Capital in the Twenty-First Century

I recently read "Capital in the Twenty-First Century" by Thomas Piketty (translated by Arthur Goldhammer).  This long (685 pages) 2013 book by a French economics professor has become popular in liberal circles.  However in my opinion it isn't very good.

The book can be summarized as follows.   Around 1900 wealth was large (in terms of years of annual income) and concentrated (unequally distributed) in France and similar nations.  By 1950 wealth was smaller and more evenly distributed but then became to grow larger and more concentrated again.  The author projects further increases in the years ahead, takes for granted that something needs to be done about this and proposes a worldwide tax on capital.

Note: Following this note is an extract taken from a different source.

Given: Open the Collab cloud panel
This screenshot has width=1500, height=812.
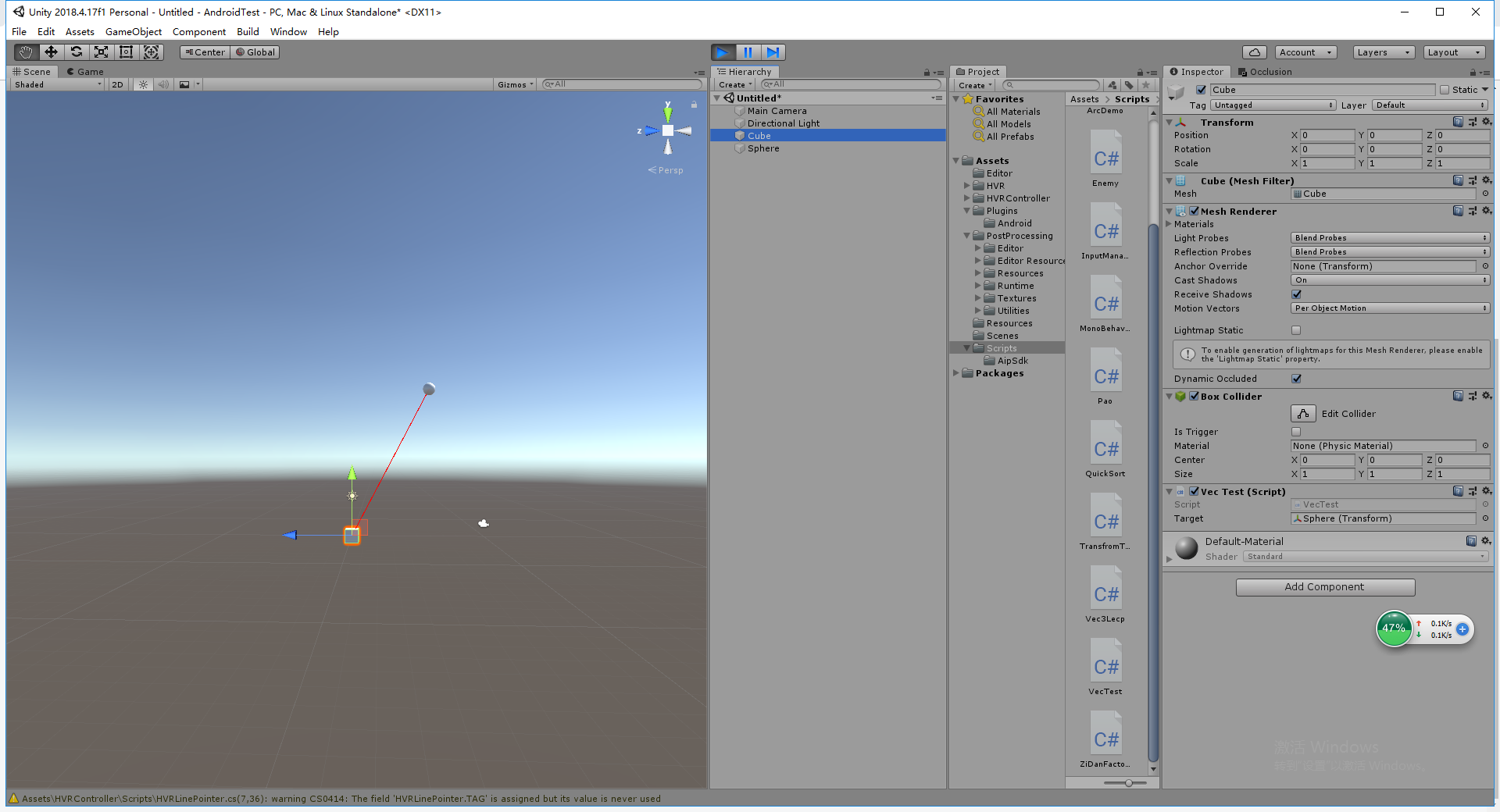Looking at the screenshot, I should click(x=1254, y=52).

The historical part which traces the distribution of wealth from 1800 or so to the present is of some interest but could have been presented much more concisely.  Piketty concedes that economists in 1900 or 1950 would have been unwise to expect to be able to accurately predict the future distribution of wealth but then undaunted makes his own predictions.  I see little reason to give them much credence.

Piketty's main policy recommendation is a worldwide graduated tax on wealth.  His arguments for this aren't likely to convince anyone not already favorably disposed.  He professes to be concerned about wealth becoming concentrated in a few large inherited fortunes but much less drastic steps would prevent this.  For example requiring large estates be split at least 10 ways (that is no single heir could inherit more than 10%).  This would fairly quickly disperse large fortunes.  As Piketty acknowledges simply abolishing primogeniture has had such an effect.  

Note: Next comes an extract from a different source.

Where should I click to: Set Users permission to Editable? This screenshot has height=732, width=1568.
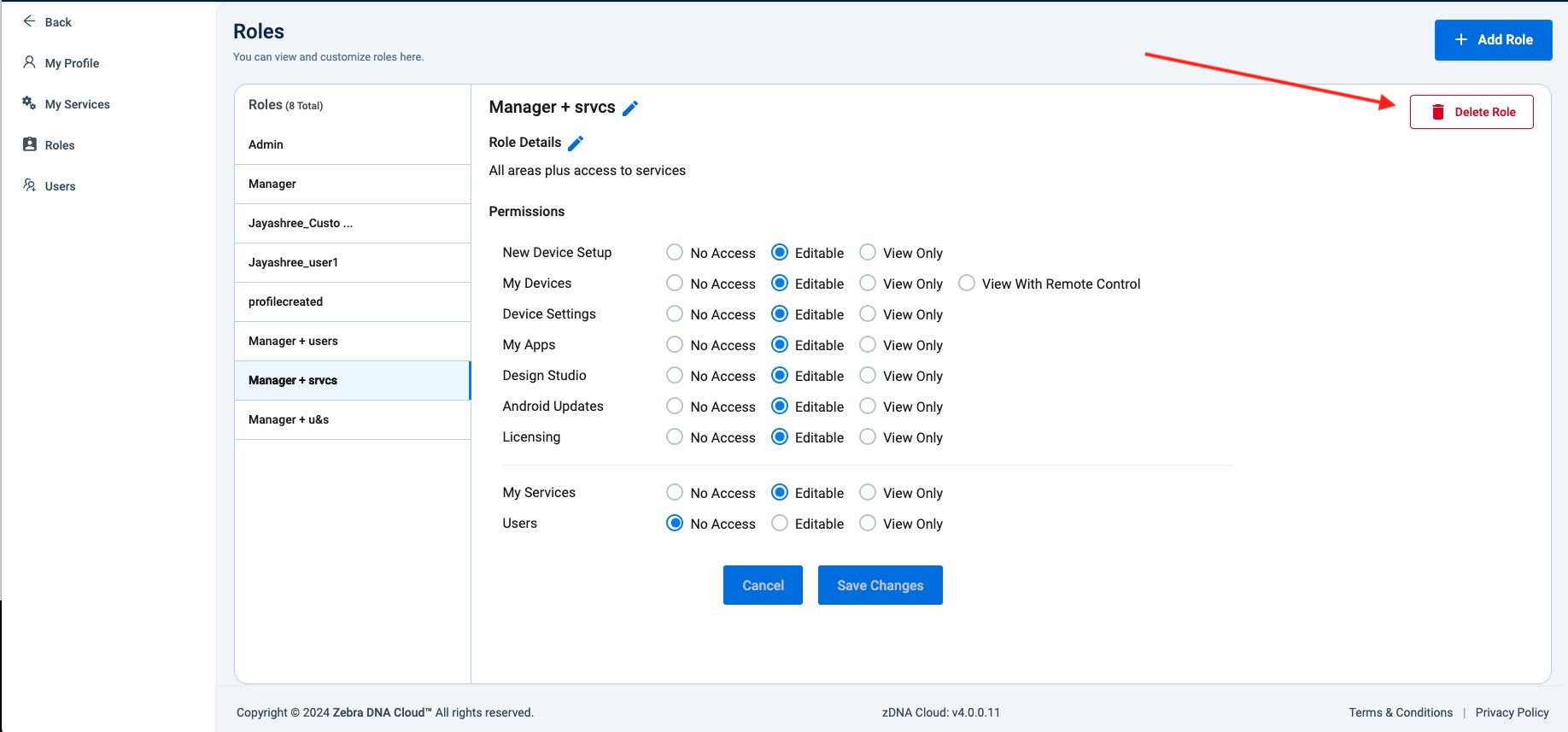[780, 524]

In contrast it appears likely that Piketty's wealth tax would not simply cause wealth to be spread more widely but instead would cause wealth to be diverted into consumption which would over time substantially reduce the amount of wealth.  It is unclear why Piketty thinks this is a good idea.  Piketty's predictions rely on the claim that there are few diminishing returns to wealth, that it is possible to productively employ ever increasing amounts of wealth.  So what is the benefit of a poorer society with less wealth available to increase labor productivity?   

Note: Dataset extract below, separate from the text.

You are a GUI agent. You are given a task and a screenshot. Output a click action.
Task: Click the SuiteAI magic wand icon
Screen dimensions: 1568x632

Piketty attributes the problems of current (and former) actually existing wealth taxes to difficulties arising from trying to impose such a tax in a single country.  Hence his proposal for a worldwide tax.  But the difficulties could also be attributed to the compromises required to get a wealth tax enacted and these would only increase if you had to get the tax enacted worldwide.

The book seems unfocused and much too long.  Which makes it harder to identify the key points.  Among other things Piketty rambles on about the novels of Austen and Balzac at considerable length.   Which he cites as sources for the claim that around 1800 it was difficult to live a decent life without access to inherited wealth.  Whatever the truth of this it has little relevance to today's conditions where anyone in the top 10% of labor income is doing fine.

Piketty makes some curious claims, for example on page 432 that:

... In the long run, unequal wealth within nations is surely more worrisome than unequal wealth between nations.

This seems debatable to say the least.  But perhaps Piketty is more bothered by the few people who are much richer than he is than by the billions who are much poorer. 

In summary I found this book hard to get through and I don't recommend it.  If you are interested reading a few reviews seems like a less painful way to pick up the main ideas.